[[ INPUT DATA, beginning ]]
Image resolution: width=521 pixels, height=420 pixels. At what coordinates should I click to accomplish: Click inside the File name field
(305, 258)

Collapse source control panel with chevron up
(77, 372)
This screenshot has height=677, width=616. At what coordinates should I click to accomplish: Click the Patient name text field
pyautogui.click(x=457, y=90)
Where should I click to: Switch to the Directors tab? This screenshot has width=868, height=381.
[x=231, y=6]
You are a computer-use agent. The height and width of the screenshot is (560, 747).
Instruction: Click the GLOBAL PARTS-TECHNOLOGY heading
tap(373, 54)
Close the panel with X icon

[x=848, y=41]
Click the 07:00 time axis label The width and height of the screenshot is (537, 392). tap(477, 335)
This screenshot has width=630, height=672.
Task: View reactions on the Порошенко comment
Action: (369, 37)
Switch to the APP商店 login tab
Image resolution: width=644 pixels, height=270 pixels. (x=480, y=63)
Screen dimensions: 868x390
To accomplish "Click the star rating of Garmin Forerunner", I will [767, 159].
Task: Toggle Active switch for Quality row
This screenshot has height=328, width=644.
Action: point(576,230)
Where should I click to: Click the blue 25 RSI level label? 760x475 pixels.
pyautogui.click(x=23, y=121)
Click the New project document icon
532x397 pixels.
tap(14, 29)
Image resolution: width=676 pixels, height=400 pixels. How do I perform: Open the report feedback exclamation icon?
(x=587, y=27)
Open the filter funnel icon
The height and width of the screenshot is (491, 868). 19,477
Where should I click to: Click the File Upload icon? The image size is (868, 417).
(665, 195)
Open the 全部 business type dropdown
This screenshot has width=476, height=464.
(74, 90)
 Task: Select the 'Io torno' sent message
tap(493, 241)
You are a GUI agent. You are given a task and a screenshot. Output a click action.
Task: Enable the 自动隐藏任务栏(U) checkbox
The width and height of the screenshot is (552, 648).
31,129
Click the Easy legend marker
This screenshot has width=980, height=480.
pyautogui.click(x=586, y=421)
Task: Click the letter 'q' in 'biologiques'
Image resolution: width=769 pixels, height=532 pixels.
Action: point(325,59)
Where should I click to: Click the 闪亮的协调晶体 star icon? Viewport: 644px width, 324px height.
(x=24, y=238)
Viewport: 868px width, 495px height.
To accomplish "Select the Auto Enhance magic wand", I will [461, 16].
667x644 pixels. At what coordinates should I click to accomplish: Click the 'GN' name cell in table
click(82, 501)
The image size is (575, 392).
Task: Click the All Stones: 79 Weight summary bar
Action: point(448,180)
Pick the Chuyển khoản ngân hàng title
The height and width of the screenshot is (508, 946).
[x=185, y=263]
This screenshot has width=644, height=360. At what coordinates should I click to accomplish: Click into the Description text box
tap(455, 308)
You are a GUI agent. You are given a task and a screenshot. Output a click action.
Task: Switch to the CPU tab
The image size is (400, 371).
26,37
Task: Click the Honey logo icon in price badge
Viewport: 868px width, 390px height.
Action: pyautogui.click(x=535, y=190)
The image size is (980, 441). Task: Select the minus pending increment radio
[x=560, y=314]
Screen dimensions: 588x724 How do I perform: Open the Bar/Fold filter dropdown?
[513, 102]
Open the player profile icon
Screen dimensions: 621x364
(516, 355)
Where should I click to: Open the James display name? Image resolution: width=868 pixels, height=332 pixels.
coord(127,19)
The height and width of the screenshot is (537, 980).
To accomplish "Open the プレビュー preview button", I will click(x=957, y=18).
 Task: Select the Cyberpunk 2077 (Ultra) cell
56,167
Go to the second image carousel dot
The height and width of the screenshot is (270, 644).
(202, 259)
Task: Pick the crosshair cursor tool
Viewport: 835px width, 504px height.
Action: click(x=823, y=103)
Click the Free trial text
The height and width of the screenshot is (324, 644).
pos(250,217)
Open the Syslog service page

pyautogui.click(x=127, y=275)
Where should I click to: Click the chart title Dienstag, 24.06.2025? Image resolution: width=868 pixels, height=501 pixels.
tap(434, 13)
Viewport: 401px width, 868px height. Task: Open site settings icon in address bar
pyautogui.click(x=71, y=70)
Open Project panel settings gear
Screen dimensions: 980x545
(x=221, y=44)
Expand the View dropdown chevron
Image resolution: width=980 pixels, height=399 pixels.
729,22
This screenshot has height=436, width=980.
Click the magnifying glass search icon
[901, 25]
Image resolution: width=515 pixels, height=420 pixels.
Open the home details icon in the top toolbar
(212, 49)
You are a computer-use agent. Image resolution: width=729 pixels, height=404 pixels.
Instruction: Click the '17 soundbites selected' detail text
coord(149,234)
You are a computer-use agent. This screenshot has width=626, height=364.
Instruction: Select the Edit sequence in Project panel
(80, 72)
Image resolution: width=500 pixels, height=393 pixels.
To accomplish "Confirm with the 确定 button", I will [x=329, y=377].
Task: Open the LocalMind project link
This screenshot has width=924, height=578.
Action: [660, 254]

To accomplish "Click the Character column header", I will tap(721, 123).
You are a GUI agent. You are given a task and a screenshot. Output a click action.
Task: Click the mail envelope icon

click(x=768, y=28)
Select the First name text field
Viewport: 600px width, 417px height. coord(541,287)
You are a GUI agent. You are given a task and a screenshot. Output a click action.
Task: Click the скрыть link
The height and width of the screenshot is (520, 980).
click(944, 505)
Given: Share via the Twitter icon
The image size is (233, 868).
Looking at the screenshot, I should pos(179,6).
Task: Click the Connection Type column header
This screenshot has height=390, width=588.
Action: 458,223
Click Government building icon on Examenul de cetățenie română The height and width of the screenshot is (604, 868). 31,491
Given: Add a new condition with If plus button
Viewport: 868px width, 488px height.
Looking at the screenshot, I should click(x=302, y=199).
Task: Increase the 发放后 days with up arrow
[[ INPUT DATA, end ]]
Each record above has to be printed again, word for word.

**EXERCISE OUTPUT**
Image resolution: width=521 pixels, height=420 pixels. At what coordinates should I click to accomplish: Click inside the File name field
(305, 258)

Collapse source control panel with chevron up
(77, 372)
This screenshot has height=677, width=616. At what coordinates should I click to accomplish: Click the Patient name text field
pyautogui.click(x=457, y=90)
Where should I click to: Switch to the Directors tab? This screenshot has width=868, height=381.
[x=231, y=6]
You are a computer-use agent. The height and width of the screenshot is (560, 747).
Instruction: Click the GLOBAL PARTS-TECHNOLOGY heading
tap(373, 54)
Close the panel with X icon

[x=848, y=41]
Click the 07:00 time axis label The width and height of the screenshot is (537, 392). tap(477, 335)
This screenshot has width=630, height=672.
Task: View reactions on the Порошенко comment
Action: (369, 37)
Switch to the APP商店 login tab
Image resolution: width=644 pixels, height=270 pixels. (x=480, y=63)
Screen dimensions: 868x390
To accomplish "Click the star rating of Garmin Forerunner", I will [767, 159].
Task: Toggle Active switch for Quality row
This screenshot has height=328, width=644.
Action: point(576,230)
Where should I click to: Click the blue 25 RSI level label? 760x475 pixels.
pyautogui.click(x=23, y=121)
Click the New project document icon
532x397 pixels.
tap(14, 29)
Image resolution: width=676 pixels, height=400 pixels. How do I perform: Open the report feedback exclamation icon?
(x=587, y=27)
Open the filter funnel icon
The height and width of the screenshot is (491, 868). 19,477
Where should I click to: Click the File Upload icon? The image size is (868, 417).
(665, 195)
Open the 全部 business type dropdown
This screenshot has width=476, height=464.
(74, 90)
 Task: Select the 'Io torno' sent message
tap(493, 241)
You are a GUI agent. You are given a task and a screenshot. Output a click action.
Task: Enable the 自动隐藏任务栏(U) checkbox
The width and height of the screenshot is (552, 648).
31,129
Click the Easy legend marker
This screenshot has width=980, height=480.
pyautogui.click(x=586, y=421)
Task: Click the letter 'q' in 'biologiques'
Image resolution: width=769 pixels, height=532 pixels.
Action: point(325,59)
Where should I click to: Click the 闪亮的协调晶体 star icon? Viewport: 644px width, 324px height.
(x=24, y=238)
Viewport: 868px width, 495px height.
To accomplish "Select the Auto Enhance magic wand", I will [461, 16].
667x644 pixels. At what coordinates should I click to accomplish: Click the 'GN' name cell in table
click(82, 501)
The image size is (575, 392).
Task: Click the All Stones: 79 Weight summary bar
Action: point(448,180)
Pick the Chuyển khoản ngân hàng title
The height and width of the screenshot is (508, 946).
[x=185, y=263]
This screenshot has width=644, height=360. At what coordinates should I click to accomplish: Click into the Description text box
tap(455, 308)
You are a GUI agent. You are given a task and a screenshot. Output a click action.
Task: Switch to the CPU tab
The image size is (400, 371).
26,37
Task: Click the Honey logo icon in price badge
Viewport: 868px width, 390px height.
Action: pyautogui.click(x=535, y=190)
The image size is (980, 441). Task: Select the minus pending increment radio
[x=560, y=314]
Screen dimensions: 588x724 How do I perform: Open the Bar/Fold filter dropdown?
[513, 102]
Open the player profile icon
Screen dimensions: 621x364
(516, 355)
Where should I click to: Open the James display name? Image resolution: width=868 pixels, height=332 pixels.
coord(127,19)
The height and width of the screenshot is (537, 980).
To accomplish "Open the プレビュー preview button", I will click(x=957, y=18).
 Task: Select the Cyberpunk 2077 (Ultra) cell
56,167
Go to the second image carousel dot
The height and width of the screenshot is (270, 644).
(202, 259)
Task: Pick the crosshair cursor tool
Viewport: 835px width, 504px height.
Action: click(x=823, y=103)
Click the Free trial text
The height and width of the screenshot is (324, 644).
pos(250,217)
Open the Syslog service page

pyautogui.click(x=127, y=275)
Where should I click to: Click the chart title Dienstag, 24.06.2025? Image resolution: width=868 pixels, height=501 pixels.
tap(434, 13)
Viewport: 401px width, 868px height. Task: Open site settings icon in address bar
pyautogui.click(x=71, y=70)
Open Project panel settings gear
Screen dimensions: 980x545
(x=221, y=44)
Expand the View dropdown chevron
Image resolution: width=980 pixels, height=399 pixels.
729,22
This screenshot has height=436, width=980.
Click the magnifying glass search icon
[901, 25]
Image resolution: width=515 pixels, height=420 pixels.
Open the home details icon in the top toolbar
(212, 49)
You are a computer-use agent. Image resolution: width=729 pixels, height=404 pixels.
Instruction: Click the '17 soundbites selected' detail text
coord(149,234)
You are a computer-use agent. This screenshot has width=626, height=364.
Instruction: Select the Edit sequence in Project panel
(80, 72)
Image resolution: width=500 pixels, height=393 pixels.
To accomplish "Confirm with the 确定 button", I will [x=329, y=377].
Task: Open the LocalMind project link
This screenshot has width=924, height=578.
Action: [660, 254]

To accomplish "Click the Character column header", I will tap(721, 123).
You are a GUI agent. You are given a task and a screenshot. Output a click action.
Task: Click the mail envelope icon

click(x=768, y=28)
Select the First name text field
Viewport: 600px width, 417px height. coord(541,287)
You are a GUI agent. You are given a task and a screenshot. Output a click action.
Task: Click the скрыть link
The height and width of the screenshot is (520, 980).
click(944, 505)
Given: Share via the Twitter icon
The image size is (233, 868).
Looking at the screenshot, I should pos(179,6).
Task: Click the Connection Type column header
This screenshot has height=390, width=588.
Action: 458,223
Click Government building icon on Examenul de cetățenie română The height and width of the screenshot is (604, 868). 31,491
Given: Add a new condition with If plus button
Viewport: 868px width, 488px height.
Looking at the screenshot, I should click(x=302, y=199).
Task: Increase the 发放后 days with up arrow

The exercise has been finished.